The packages/functions
folder
The packages/functions
folder is a crucial component of the Blitzship monorepo architecture,
dedicated to housing the code for your AWS Lambda handler functions.
Purpose
The functions package serves as the entry point for serverless compute in your SaaS application. It contains lightweight handlers that act as bridges between your AWS infrastructure and the core business logic.
This package is not meant to contain any business logic. It is simply a lightweight entry point for your AWS Lambda functions. All business logic should be implemented in the core package and be called from here.
The functions package is designed to:
- Contain Lambda function handlers
- Act as lightweight entry points
- Call into the core package for business logic
- Maintain a clear separation of concerns in your serverless application
Folder Structure
/auth
Handles authentication-related lambda functions. The following file is already implemented to show-case the structure.
users.ts
: Receives DynamoDB streams from the Auth table calls methods from the core package to save user data to the main application database table.
/billing
Manages billing-related functions. The following file is already implemented to show-case the structure.
webhooks.ts
: Handles incoming Stripe webhooks, verifies their authenticity, and calls into the core package to handle the business logic for each event type.

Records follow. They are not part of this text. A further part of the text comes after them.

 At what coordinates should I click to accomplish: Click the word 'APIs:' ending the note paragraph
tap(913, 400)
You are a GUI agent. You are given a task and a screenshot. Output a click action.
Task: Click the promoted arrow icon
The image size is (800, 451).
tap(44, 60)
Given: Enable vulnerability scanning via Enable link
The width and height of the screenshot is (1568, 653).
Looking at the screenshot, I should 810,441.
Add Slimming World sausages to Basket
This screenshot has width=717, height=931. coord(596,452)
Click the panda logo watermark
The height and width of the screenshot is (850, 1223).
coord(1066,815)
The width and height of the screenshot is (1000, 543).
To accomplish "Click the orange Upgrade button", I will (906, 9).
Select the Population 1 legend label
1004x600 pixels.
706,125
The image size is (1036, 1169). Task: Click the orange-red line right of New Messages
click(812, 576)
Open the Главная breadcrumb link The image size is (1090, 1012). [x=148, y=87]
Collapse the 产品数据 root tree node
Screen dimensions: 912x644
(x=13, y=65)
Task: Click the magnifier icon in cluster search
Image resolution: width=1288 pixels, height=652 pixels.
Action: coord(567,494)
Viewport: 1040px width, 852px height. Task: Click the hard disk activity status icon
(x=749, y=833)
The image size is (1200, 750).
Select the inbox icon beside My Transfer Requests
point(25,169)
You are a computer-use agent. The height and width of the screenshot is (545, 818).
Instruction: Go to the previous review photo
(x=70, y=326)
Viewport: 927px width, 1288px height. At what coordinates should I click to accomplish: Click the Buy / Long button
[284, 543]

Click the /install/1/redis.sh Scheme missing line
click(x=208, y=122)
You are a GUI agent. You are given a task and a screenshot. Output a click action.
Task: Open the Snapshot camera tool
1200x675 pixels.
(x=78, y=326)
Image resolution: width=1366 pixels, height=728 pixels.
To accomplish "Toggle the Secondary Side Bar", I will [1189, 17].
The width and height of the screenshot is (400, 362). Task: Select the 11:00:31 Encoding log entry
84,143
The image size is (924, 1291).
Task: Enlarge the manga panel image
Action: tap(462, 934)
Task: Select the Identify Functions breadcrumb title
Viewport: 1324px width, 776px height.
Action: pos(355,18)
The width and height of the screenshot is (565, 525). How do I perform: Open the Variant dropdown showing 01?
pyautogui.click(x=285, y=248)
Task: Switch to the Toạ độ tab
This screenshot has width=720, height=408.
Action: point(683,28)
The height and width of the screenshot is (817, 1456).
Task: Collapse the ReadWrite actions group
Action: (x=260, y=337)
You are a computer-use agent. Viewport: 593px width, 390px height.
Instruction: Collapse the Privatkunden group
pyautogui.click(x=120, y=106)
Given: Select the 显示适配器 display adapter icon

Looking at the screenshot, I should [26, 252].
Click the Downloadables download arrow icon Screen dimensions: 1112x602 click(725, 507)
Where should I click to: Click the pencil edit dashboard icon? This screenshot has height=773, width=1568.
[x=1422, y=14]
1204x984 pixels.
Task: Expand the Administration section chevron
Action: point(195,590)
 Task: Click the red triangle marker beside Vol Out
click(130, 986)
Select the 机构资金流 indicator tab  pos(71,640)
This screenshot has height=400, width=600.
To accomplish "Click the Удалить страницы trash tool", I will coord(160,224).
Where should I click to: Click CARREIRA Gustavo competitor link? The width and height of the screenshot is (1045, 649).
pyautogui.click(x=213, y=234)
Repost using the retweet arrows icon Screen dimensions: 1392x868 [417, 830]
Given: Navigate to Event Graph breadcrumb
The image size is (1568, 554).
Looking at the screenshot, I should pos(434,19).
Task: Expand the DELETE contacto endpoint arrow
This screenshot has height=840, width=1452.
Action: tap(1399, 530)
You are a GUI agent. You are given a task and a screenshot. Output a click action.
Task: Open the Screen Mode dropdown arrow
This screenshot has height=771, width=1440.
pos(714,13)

A great example to understand how the functions
package integrates with the rest of the monorepo is by considering how Stripe Webhooks are handled.
- In the
infra/api.ts
file we define what AWS infrastructure we need: An API Gateway and a Lambda function. - We point the Lambda function to a handler code that is defined here, in the
packages/functions
directory. - The
packages/functions
is not supposed to contain any business logic, it should only contain the code that receives the API request. - These lambda handlers, in turn, call into functions defined in the
packages/core
package to perform the actual business logic (sending emails, creating users, provioning services etc.)
This is a very scalable way of structuring your code, as it allows you to separate the concerns of infrastructure, business logic and handlers and should guide you for years to come.